====== Data to process
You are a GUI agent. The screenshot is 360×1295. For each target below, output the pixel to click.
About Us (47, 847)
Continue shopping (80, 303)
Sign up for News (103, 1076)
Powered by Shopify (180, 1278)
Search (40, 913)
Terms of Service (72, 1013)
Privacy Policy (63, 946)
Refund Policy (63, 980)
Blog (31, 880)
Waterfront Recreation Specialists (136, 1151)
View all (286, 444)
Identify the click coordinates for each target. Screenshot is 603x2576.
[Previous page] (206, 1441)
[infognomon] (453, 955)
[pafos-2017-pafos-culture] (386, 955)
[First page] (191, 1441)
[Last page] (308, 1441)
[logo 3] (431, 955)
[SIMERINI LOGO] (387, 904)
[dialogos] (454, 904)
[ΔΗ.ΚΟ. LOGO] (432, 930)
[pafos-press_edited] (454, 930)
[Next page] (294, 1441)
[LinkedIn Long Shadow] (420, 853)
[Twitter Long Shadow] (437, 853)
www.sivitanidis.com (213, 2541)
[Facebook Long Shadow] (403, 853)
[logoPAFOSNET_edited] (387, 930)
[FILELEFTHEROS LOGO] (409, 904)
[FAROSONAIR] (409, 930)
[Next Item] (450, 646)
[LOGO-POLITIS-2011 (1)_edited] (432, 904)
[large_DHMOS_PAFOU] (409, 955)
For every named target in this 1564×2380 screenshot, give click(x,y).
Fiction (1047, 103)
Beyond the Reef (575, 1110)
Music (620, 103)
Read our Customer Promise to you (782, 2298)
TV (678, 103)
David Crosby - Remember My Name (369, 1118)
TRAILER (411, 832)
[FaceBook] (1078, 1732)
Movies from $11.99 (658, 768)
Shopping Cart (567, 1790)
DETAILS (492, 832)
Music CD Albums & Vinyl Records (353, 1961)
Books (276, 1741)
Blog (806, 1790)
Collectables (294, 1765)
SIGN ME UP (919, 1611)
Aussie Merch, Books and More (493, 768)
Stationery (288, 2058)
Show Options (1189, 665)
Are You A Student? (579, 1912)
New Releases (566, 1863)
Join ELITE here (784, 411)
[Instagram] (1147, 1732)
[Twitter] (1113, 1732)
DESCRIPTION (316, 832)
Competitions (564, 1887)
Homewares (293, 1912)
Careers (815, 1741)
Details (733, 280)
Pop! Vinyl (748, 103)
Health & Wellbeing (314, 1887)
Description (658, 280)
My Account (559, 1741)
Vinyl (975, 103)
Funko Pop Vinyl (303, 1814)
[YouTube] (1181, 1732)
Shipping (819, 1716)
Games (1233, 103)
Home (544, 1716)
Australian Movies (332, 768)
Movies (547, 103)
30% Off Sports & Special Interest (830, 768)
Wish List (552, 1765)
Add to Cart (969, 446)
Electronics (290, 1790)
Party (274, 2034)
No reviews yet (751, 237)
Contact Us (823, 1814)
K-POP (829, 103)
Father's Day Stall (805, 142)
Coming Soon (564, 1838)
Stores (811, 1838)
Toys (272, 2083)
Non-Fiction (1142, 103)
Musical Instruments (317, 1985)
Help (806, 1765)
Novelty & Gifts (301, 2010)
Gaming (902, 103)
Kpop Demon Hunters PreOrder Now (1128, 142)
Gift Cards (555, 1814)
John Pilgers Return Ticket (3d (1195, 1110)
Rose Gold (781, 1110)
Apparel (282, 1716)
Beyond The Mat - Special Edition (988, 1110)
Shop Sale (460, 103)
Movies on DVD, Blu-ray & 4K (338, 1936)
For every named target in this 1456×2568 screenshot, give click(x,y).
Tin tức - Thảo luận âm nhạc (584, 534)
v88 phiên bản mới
============
> **Exercise aim**
The answer must consist of every line above that contains the word "Beyond".

> **Answer**
Beyond the Reef (575, 1110)
Beyond The Mat - Special Edition (988, 1110)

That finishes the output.